Melany Guzman

Melany Guzman

¿Por qué solo las personas jurídicas están impedidas de contratar con el Estado?

De acuerdo al Artículo 11 de la Ley de Contrataciones del Estado

¿Por qué solo las personas jurídicas están impedidas de contratar con el Estado?
Melany Guzman
12 de enero del 2018

 

La Ley N° 30689 —Ley que modifica la Ley N° 30225, Ley de Contrataciones del Estado, con el fin de prevenir actos de corrupción y el clientelismo en la política—, publicada el día 30 de noviembre de 2017, incorporó un nuevo impedimento para contratar con el Estado.

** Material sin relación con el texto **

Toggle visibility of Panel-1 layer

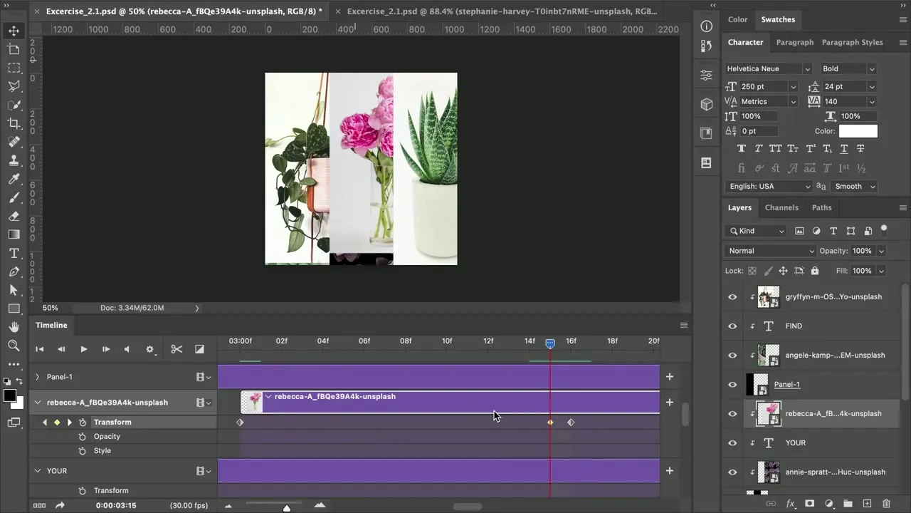[732, 385]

Se trata del literal r) del artículo 11 de la LCE, el cual señala:

 

Artículo 11. Impedimentos (para contratar con el Estado)

11.1 […]

r) Las personas jurídicas nacionales o extranjeras que hubiesen efectuado aportes a organizaciones políticas durante un proceso electoral, por todo el período de gobierno representativo y dentro de la circunscripción en la cual la organización política beneficiada con el aporte ganó el proceso electoral que corresponda.

 

Como podemos apreciar, para que se aplique la condición de impedido para contratar con el Estado, de acuerdo al señalado literal, debe cumplirse básicamente con dos requisitos: (i) que se trate de una persona jurídica nacional o extranjera, y ii) que haya efectuado aportes a organizaciones políticas durante un proceso electoral. El presente artículo analizará el primero de ellos.

Entendemos por persona jurídica una ficción creada por el legislador a efectos de reconocer derechos y establecer obligaciones, y cuya personalidad es independiente de la de cada uno de sus miembros. Dentro de esta definición, tenemos a personas jurídicas nacionales o extranjeras, ambas incluidas en el impedimento para contratar con el Estado al que hace referencia el literal r).

Ahora bien, lo primero que llama la atención en esta restricción del derecho a contratar con el Estado es la exclusión de las personas naturales. Es decir, toda persona natural que haya efectuado aportes a organizaciones políticas durante un proceso electoral, no se encuentra impedida para ser participante, postor, contratista o subcontratista con el Estado. ¿Extraño no? ¿Cuántos aportantes a los partidos políticos son personas naturales y cuántos son personas jurídicas? ¿Es insignificante el aporte de las personas naturales como para no haber sido incluidos en el impedimento de contratar con el Estado? ¿Acaso las personas naturales no pueden contratar con el Estado como “terceros” (locadores de servicios)? ¿No puede ser su contratación una forma de devolver el aporte, el pago, efectuado en la campaña, o para apoyar al partido o a un candidato concreto?

Pero eso no es todo, el impedimento regulado en el literal r) omite además a las personas (naturales o jurídicas) vinculadas a las personas jurídicas impedidas, como a los socios, representantes, apoderados, etc. Esto quiere decir que, por ejemplo, el dueño de una empresa —como persona natural— que realiza aportes a una organización política durante un proceso electoral, y si esta organización política gana, puede contratar con el Estado durante su periodo de gobierno, sin ningún impedimento, a través de su empresa.

Estas no parecen simples omisiones del legislador al plantear este nuevo impedimento, para lo cual se entiende que ha analizado de forma minuciosa todas las situaciones posibles, sino más bien dan la impresión de buscar plantear el impedimento, pero a la vez establecer la salida; es decir, generan ahí mismo el mecanismo para poder “sacarle la vuelta a la ley”. Si nos moviera un verdadero sentido de confrontación a la corrupción en todos sus niveles y en todas sus manifestaciones otro debió haber sido el tenor de este impedimento, incluyendo a las personas naturales y a las personas vinculadas entre sí.

Solo atendiendo al primer requisito, para la configuración de este nuevo impedimento, resulta sencillo evadir su aplicación, ya sea porque la persona que efectúa las aportaciones a los partidos políticos es persona natural y no jurídica o porque quien lo hace es el representante de una empresa y, por consiguiente, su representada sí podrá contratar con el Estado. De tal forma, el objetivo de la norma de evitar la corrupción y el clientelismo en la política resulta una mera ilusión. Queda pendiente analizar el otro requisito de este impedimento.